_DESCRIPTION OF THE TASK_.
Please tally how many lines in the entries below include the word "pixels", giving only the number.

Saved data entries
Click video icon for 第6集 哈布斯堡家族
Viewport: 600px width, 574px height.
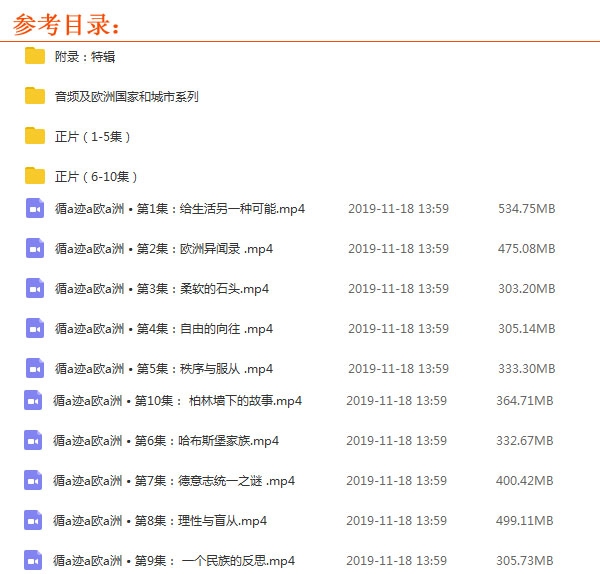pos(33,440)
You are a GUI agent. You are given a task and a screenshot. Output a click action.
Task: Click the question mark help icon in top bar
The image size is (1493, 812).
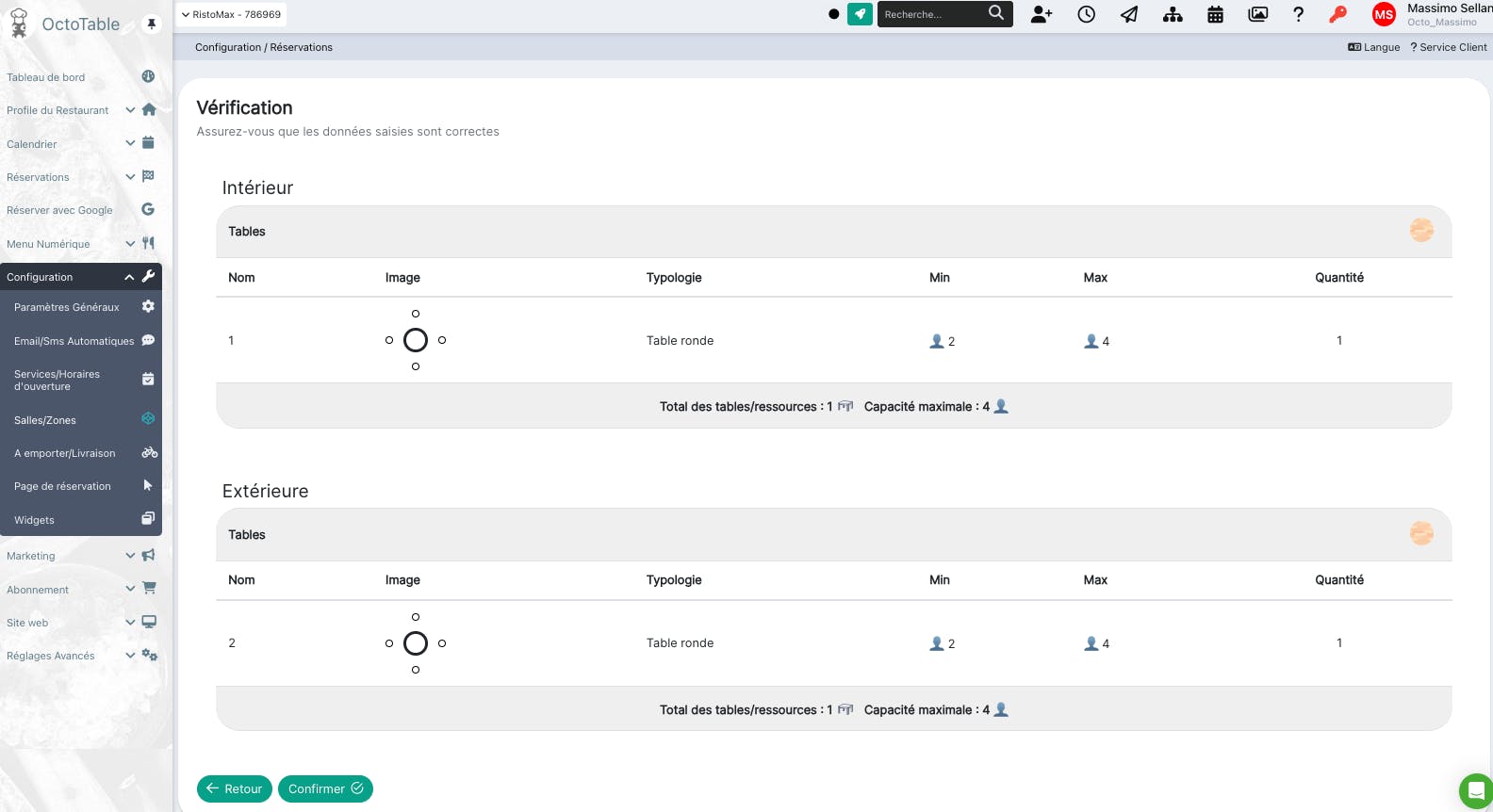[1298, 14]
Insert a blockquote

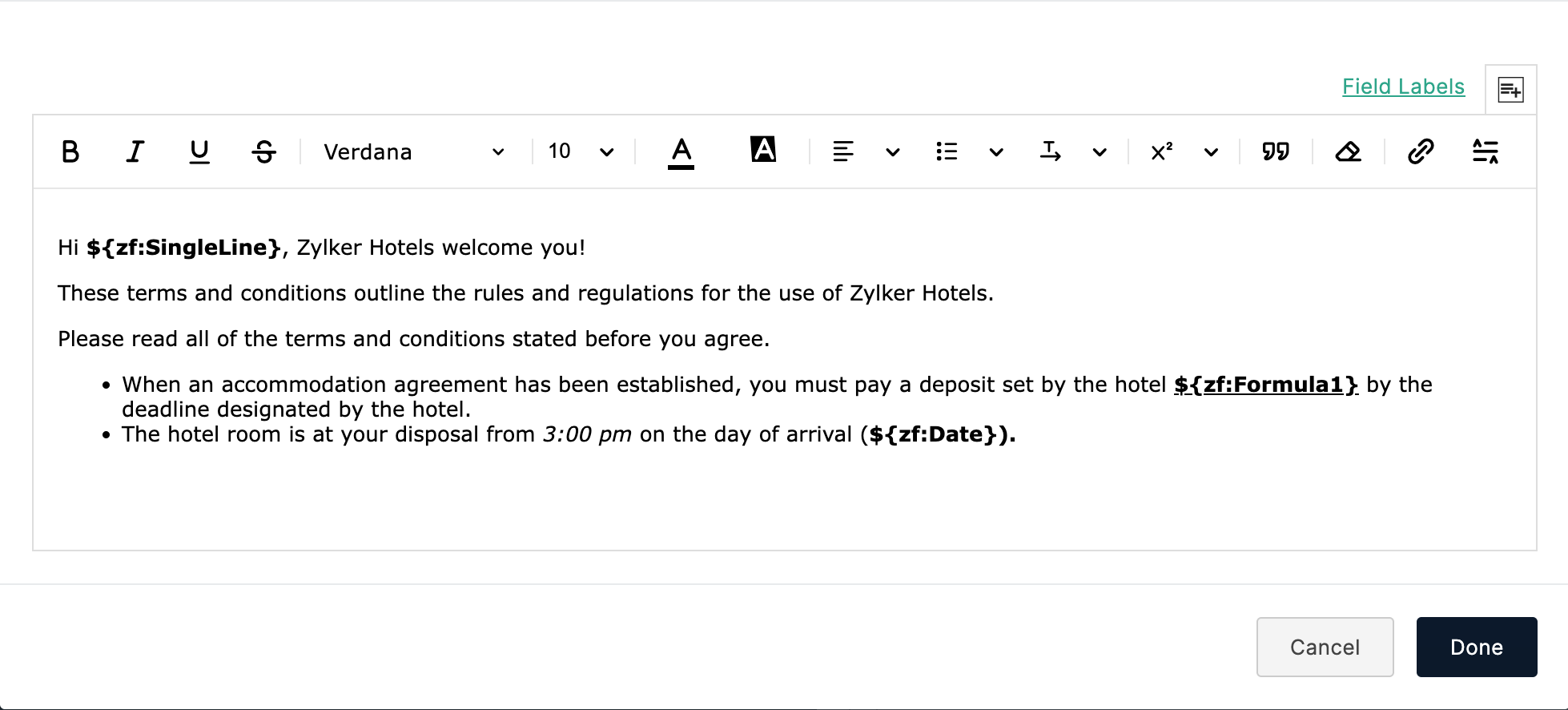tap(1275, 151)
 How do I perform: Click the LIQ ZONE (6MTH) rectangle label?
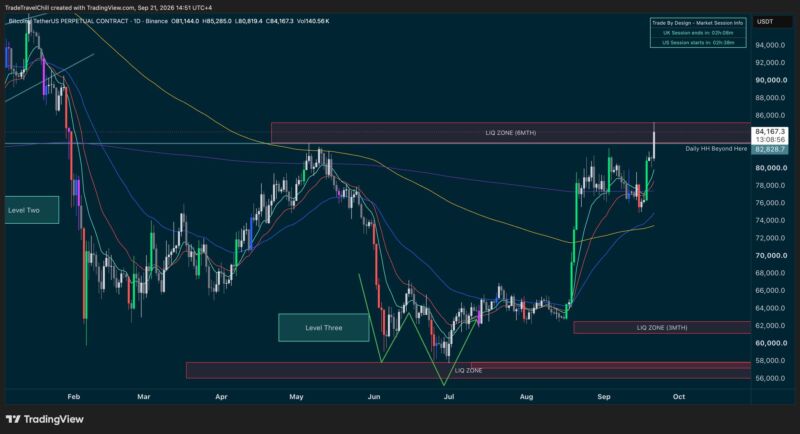(510, 133)
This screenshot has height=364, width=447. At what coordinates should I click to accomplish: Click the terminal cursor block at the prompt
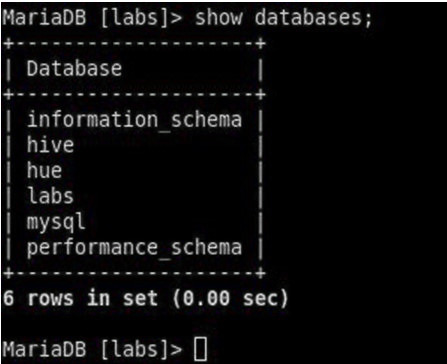(x=201, y=349)
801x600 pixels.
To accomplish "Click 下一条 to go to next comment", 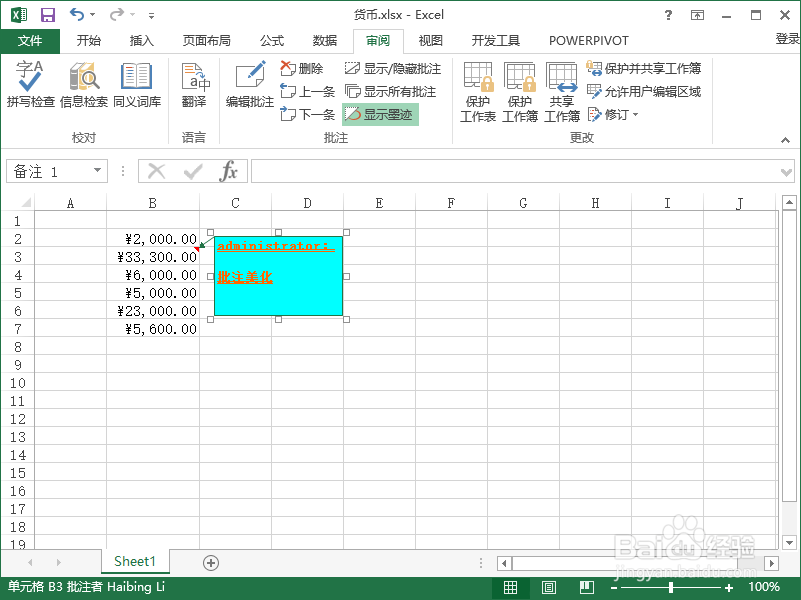I will pyautogui.click(x=307, y=114).
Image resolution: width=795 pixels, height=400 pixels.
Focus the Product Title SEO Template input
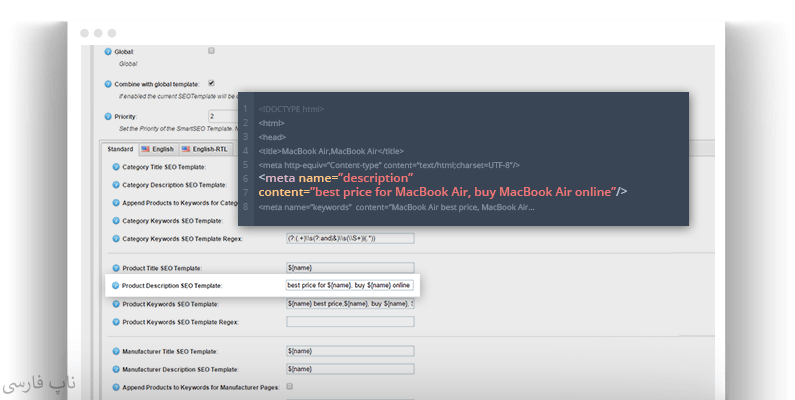pyautogui.click(x=349, y=268)
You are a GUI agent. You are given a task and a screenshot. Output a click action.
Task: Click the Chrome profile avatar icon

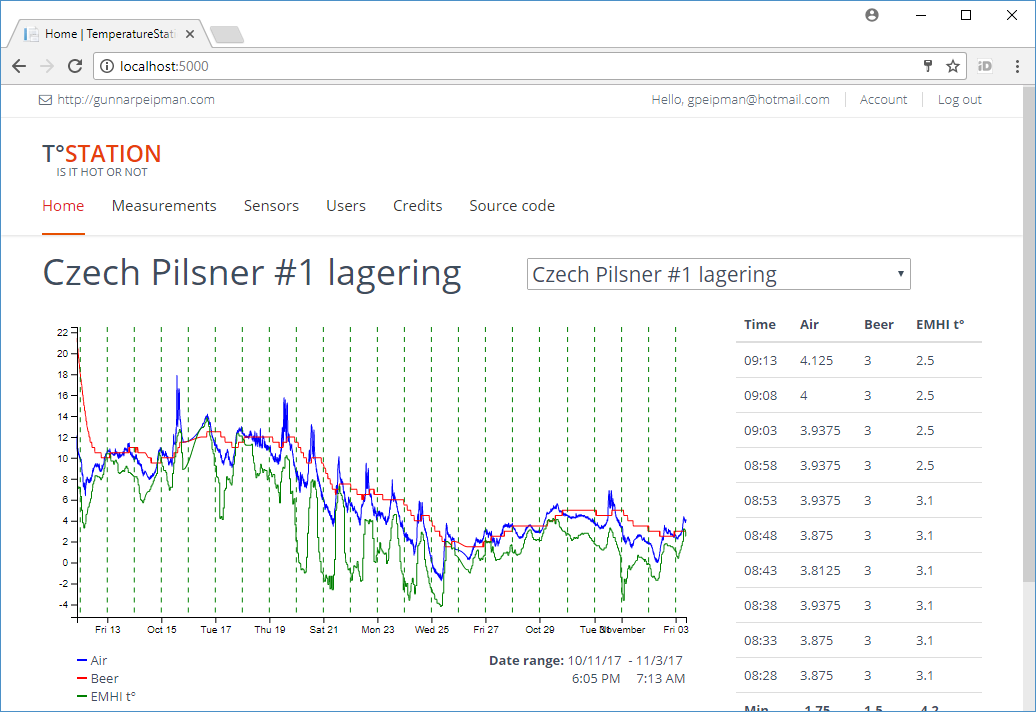click(x=872, y=15)
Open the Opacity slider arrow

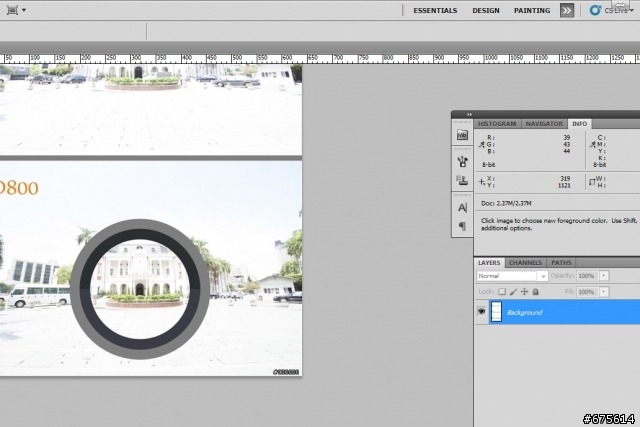click(602, 275)
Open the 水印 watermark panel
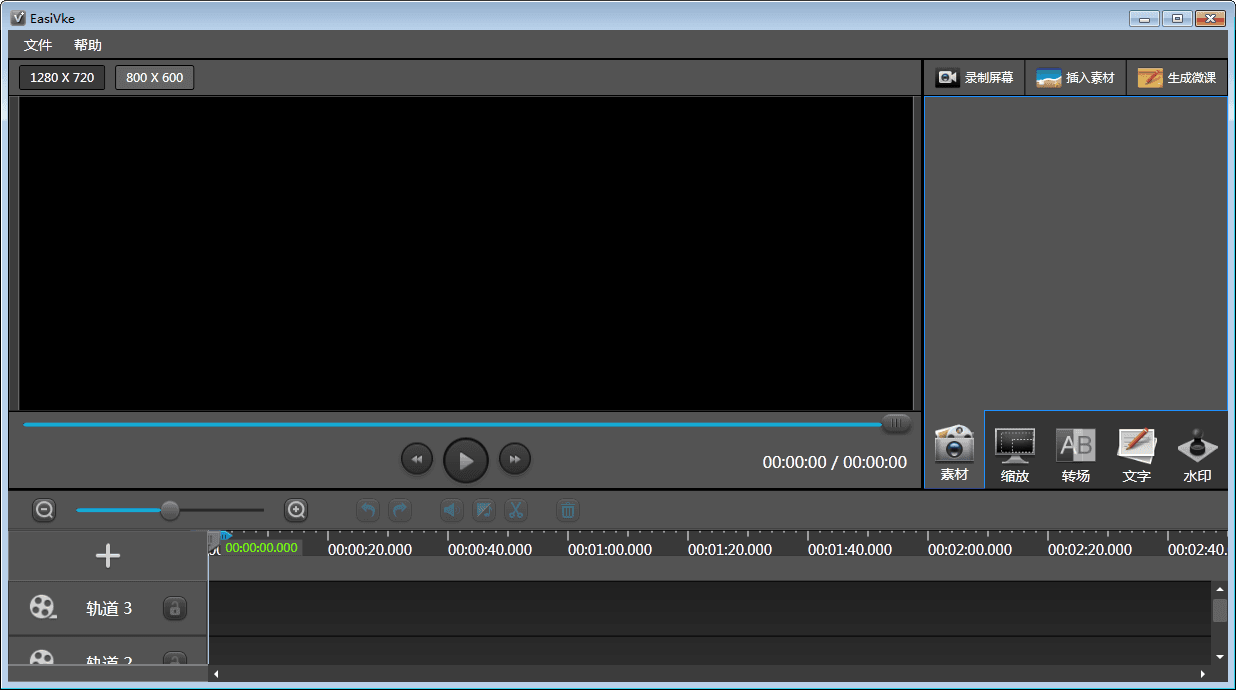 click(x=1197, y=454)
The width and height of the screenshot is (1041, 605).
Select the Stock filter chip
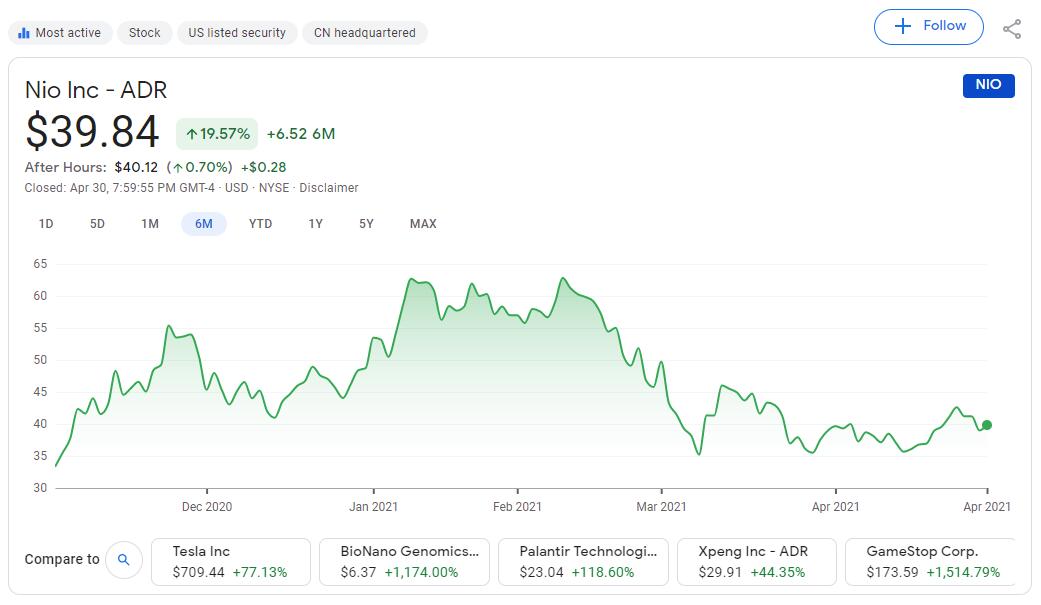(x=144, y=33)
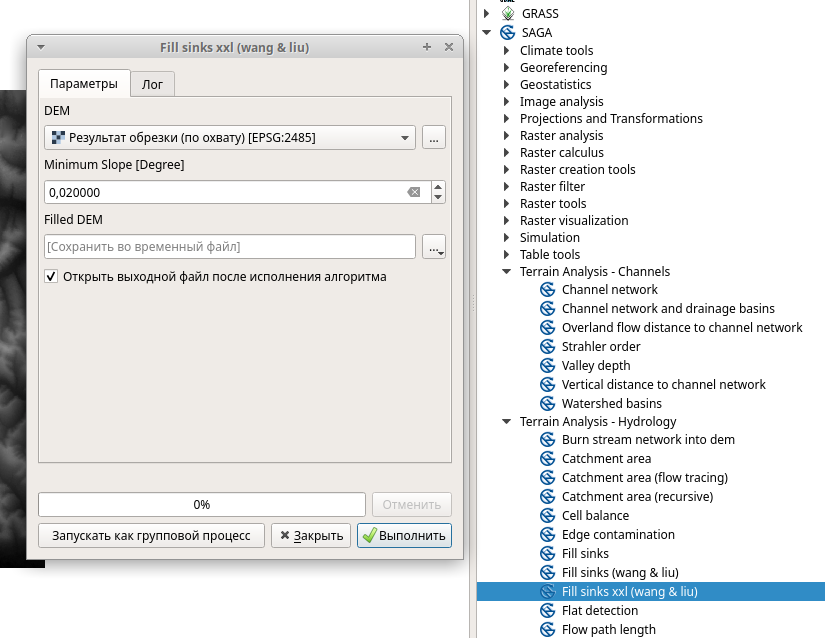Screen dimensions: 825x638
Task: Click the Flat detection algorithm icon
Action: pos(547,611)
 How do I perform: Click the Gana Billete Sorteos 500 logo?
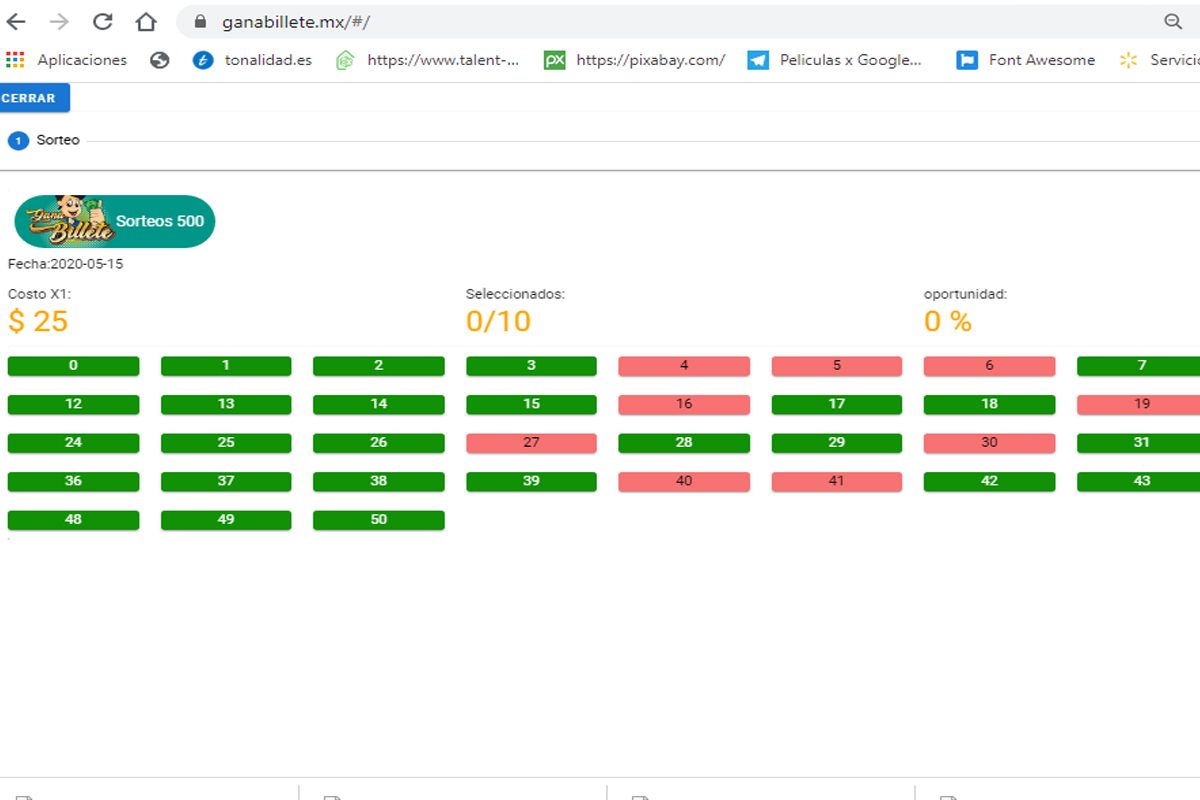[x=114, y=221]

_SOLUTION TO THE PROBLEM_.
2